Por: Antonieta B. de De Hoyos
Hace unas semanas, escribí un artículo relacionado con una educadora que protegió a sus pequeños alumnos dentro del aula, mientras en el exterior se protagonizaba una balacera entre militares y narcotraficantes, en una colonia de Monterrey, Nuevo León.
Muy lejos estaba yo de imaginar que ese mismo suceso se repetiría cuatro o cinco semanas después, pero ahora involucrando a lo que más amo en mi vida, mis tres queridas nietecitas residentes en la ciudad de Saltillo Coahuila.
Era media tarde, cuando su mamá decidió llevarles a comer un cono de nieve a uno de esos restaurantes de franquicia norteamericana, esos en los que además de ofrecer comidas rápidas y magnifico aire a condicionado, tienen en su interior aparatos de juegos infantiles. Mientras ella conversaba animadamente con otras señoras, la mayor se encaminó a los toboganes, muy cerca de ella permanecieron las más pequeñas. El ambiente de tranquilidad fue roto, cuando una mujer entró al restaurante gritando asustada, que afuera la Policía Federal tenía amagado a un hombre, apuntándole con sus armas. De inmediato el gerente corrió a cerrar las puertas para evitar que entrara alguien disparando, mientras ordenaba a los comensales se pusieran pecho tierra.
Todos obedecieron al tiempo que mi nuera llamaba desesperada a su otra hija que se encontraba en el área de juego, la niña al escucharla corrió a su encuentro. Asustada preguntó a su madre por lo que pasaba, ella sin contestarle la jaló de un brazo y la acostó junto a sus hermanas, diciéndoles que no se movieran. Pasaron unos instantes que les parecieron horas, antes de que la policía federal se retirara con el maleante y pudieran levantarse.
Gracias a Dios no pasó a más en lo que se refiere a su integridad física, pero en lo emocional todos los presentes, incluso los niños, se convirtieron sin desearlo en víctimas del delito, nuevo concepto ya estipulado dentro de los Derechos Humanos Universales.

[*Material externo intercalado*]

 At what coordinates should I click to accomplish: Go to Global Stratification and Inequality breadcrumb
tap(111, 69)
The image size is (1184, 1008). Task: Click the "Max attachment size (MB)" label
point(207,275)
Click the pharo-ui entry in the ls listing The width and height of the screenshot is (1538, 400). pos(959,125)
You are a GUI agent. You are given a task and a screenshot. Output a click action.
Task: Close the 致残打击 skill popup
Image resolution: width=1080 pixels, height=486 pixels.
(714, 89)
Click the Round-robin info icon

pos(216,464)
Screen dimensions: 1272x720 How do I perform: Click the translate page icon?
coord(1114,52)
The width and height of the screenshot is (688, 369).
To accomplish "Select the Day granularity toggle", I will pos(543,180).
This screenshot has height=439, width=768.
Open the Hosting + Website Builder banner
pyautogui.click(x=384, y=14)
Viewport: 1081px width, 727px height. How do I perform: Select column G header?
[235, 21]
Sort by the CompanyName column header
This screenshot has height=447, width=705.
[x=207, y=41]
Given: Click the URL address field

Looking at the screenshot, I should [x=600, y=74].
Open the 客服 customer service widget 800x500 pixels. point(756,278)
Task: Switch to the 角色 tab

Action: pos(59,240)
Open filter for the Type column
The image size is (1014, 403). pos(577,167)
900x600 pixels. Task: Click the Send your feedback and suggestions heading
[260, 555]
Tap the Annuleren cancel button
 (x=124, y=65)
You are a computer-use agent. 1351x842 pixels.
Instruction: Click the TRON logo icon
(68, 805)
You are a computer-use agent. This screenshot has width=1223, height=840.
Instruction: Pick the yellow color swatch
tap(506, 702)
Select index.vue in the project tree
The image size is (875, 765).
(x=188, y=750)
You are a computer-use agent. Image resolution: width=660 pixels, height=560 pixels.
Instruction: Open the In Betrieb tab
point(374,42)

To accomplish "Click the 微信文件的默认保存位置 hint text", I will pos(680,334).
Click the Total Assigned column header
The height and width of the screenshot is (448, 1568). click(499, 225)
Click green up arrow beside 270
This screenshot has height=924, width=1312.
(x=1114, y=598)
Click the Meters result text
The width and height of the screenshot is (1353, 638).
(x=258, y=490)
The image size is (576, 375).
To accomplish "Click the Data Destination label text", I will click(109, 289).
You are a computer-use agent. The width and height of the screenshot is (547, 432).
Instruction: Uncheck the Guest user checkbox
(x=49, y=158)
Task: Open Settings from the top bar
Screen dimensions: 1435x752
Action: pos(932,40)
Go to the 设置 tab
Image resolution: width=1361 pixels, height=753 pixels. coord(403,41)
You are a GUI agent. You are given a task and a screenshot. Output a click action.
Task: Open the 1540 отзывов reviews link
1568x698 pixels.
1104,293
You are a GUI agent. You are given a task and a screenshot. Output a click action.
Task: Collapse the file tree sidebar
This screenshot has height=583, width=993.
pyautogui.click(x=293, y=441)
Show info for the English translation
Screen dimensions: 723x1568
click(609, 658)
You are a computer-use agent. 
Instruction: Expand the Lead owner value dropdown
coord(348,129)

Las pequeñas pronto olvidaron el suceso, pero la mayor no, pasaron muchas horas para que calmara su llanto y dejara de preguntar angustiada a sus padres, si se iban a morir.
Me duele en el alma lo sucedido, me duele la impotencia que se vive en esos terribles momentos, pero apoyo la decisión de enfrentar a la delincuencia hasta acabar con ella. Por supuesto que habremos muchas víctimas colaterales, pero enderezar lo torcido es mucho más complicado que educar desde la cuna. Por lo pronto redoblaré mis rezos al anochecer y seguiré suplicando a Dios su protección, no solo para mi familia sino para la sociedad entera.